» 书面要求:
将下面全部条目的各行输出为编号列表，空行不计入。

来自指点数据集的条目:
⁂

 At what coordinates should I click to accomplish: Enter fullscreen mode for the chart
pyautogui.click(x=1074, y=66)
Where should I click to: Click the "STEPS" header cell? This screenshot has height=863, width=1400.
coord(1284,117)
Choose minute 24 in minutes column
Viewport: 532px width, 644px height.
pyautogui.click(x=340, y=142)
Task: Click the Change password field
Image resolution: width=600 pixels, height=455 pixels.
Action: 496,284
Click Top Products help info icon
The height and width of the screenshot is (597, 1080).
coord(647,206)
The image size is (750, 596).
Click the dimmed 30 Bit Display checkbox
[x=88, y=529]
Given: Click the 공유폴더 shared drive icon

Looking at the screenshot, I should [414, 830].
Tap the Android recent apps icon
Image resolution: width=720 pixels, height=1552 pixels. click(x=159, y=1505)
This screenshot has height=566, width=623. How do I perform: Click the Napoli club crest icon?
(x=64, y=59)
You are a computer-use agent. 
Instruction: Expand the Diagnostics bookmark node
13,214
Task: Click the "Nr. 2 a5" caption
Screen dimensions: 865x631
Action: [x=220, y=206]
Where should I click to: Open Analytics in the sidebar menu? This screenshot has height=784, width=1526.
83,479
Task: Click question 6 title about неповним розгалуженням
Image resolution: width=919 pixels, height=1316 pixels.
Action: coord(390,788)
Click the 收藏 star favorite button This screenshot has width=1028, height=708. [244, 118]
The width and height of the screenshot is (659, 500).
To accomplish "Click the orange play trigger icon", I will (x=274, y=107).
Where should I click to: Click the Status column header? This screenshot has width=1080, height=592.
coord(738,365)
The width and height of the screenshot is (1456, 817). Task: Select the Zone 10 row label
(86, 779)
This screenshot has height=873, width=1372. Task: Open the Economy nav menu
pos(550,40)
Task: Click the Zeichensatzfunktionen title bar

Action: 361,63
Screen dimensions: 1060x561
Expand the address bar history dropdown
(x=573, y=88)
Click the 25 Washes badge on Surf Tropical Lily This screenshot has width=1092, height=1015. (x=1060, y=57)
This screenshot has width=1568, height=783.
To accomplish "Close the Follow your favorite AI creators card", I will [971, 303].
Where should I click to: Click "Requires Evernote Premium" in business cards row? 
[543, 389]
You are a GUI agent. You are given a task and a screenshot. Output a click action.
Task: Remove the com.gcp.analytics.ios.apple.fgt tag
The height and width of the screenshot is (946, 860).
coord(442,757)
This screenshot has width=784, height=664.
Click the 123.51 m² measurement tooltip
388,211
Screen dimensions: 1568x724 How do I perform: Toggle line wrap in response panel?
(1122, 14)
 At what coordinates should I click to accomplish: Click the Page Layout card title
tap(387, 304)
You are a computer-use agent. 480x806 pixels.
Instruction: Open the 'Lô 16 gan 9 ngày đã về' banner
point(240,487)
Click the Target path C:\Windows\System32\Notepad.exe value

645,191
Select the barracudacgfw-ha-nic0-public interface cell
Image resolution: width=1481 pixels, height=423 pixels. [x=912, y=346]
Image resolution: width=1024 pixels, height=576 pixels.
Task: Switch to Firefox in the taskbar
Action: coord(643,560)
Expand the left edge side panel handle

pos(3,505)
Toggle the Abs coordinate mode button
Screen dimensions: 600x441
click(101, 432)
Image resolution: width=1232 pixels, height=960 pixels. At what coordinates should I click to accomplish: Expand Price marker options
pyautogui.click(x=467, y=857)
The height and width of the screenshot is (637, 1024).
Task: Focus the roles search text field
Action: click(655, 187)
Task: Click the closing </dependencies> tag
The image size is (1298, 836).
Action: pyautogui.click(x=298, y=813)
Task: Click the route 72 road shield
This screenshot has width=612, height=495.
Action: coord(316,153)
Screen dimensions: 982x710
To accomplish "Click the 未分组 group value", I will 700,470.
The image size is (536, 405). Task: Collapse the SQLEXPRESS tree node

⁂

» 解答如下:
1.  At what coordinates should I click to accomplish: Enter fullscreen mode for the chart
2. pyautogui.click(x=1074, y=66)
3. Where should I click to: Click the "STEPS" header cell? This screenshot has height=863, width=1400.
4. coord(1284,117)
5. Choose minute 24 in minutes column
6. Viewport: 532px width, 644px height.
7. pyautogui.click(x=340, y=142)
8. Task: Click the Change password field
9. Image resolution: width=600 pixels, height=455 pixels.
10. Action: 496,284
11. Click Top Products help info icon
12. The height and width of the screenshot is (597, 1080).
13. coord(647,206)
14. The image size is (750, 596).
15. Click the dimmed 30 Bit Display checkbox
16. [x=88, y=529]
17. Given: Click the 공유폴더 shared drive icon
18. Looking at the screenshot, I should [414, 830].
19. Tap the Android recent apps icon
20. Image resolution: width=720 pixels, height=1552 pixels. click(x=159, y=1505)
21. This screenshot has height=566, width=623. How do I perform: Click the Napoli club crest icon?
22. (x=64, y=59)
23. You are a computer-use agent. 
24. Instruction: Expand the Diagnostics bookmark node
25. 13,214
26. Task: Click the "Nr. 2 a5" caption
27. Screen dimensions: 865x631
28. Action: [x=220, y=206]
29. Where should I click to: Open Analytics in the sidebar menu? This screenshot has height=784, width=1526.
30. 83,479
31. Task: Click question 6 title about неповним розгалуженням
32. Image resolution: width=919 pixels, height=1316 pixels.
33. Action: coord(390,788)
34. Click the 收藏 star favorite button This screenshot has width=1028, height=708. [244, 118]
35. The width and height of the screenshot is (659, 500).
36. To accomplish "Click the orange play trigger icon", I will (x=274, y=107).
37. Where should I click to: Click the Status column header? This screenshot has width=1080, height=592.
38. coord(738,365)
39. The width and height of the screenshot is (1456, 817). Task: Select the Zone 10 row label
40. (86, 779)
41. This screenshot has height=873, width=1372. Task: Open the Economy nav menu
42. pos(550,40)
43. Task: Click the Zeichensatzfunktionen title bar
44. Action: 361,63
45. Screen dimensions: 1060x561
46. Expand the address bar history dropdown
47. (x=573, y=88)
48. Click the 25 Washes badge on Surf Tropical Lily This screenshot has width=1092, height=1015. (x=1060, y=57)
49. This screenshot has width=1568, height=783.
50. To accomplish "Close the Follow your favorite AI creators card", I will [971, 303].
51. Where should I click to: Click "Requires Evernote Premium" in business cards row? 
52. [543, 389]
53. You are a GUI agent. You are given a task and a screenshot. Output a click action.
54. Task: Remove the com.gcp.analytics.ios.apple.fgt tag
55. The height and width of the screenshot is (946, 860).
56. coord(442,757)
57. This screenshot has width=784, height=664.
58. Click the 123.51 m² measurement tooltip
59. 388,211
60. Screen dimensions: 1568x724 How do I perform: Toggle line wrap in response panel?
61. (1122, 14)
62.  At what coordinates should I click to accomplish: Click the Page Layout card title
63. tap(387, 304)
64. You are a computer-use agent. 480x806 pixels.
65. Instruction: Open the 'Lô 16 gan 9 ngày đã về' banner
66. point(240,487)
67. Click the Target path C:\Windows\System32\Notepad.exe value
68. 645,191
69. Select the barracudacgfw-ha-nic0-public interface cell
70. Image resolution: width=1481 pixels, height=423 pixels. [x=912, y=346]
71. Image resolution: width=1024 pixels, height=576 pixels.
72. Task: Switch to Firefox in the taskbar
73. Action: coord(643,560)
74. Expand the left edge side panel handle
75. pos(3,505)
76. Toggle the Abs coordinate mode button
77. Screen dimensions: 600x441
78. click(101, 432)
79. Image resolution: width=1232 pixels, height=960 pixels. At what coordinates should I click to accomplish: Expand Price marker options
80. pyautogui.click(x=467, y=857)
81. The height and width of the screenshot is (637, 1024).
82. Task: Focus the roles search text field
83. Action: click(655, 187)
84. Task: Click the closing </dependencies> tag
85. The image size is (1298, 836).
86. Action: pyautogui.click(x=298, y=813)
87. Task: Click the route 72 road shield
88. This screenshot has width=612, height=495.
89. Action: coord(316,153)
90. Screen dimensions: 982x710
91. To accomplish "Click the 未分组 group value", I will 700,470.
92. The image size is (536, 405). Task: Collapse the SQLEXPRESS tree node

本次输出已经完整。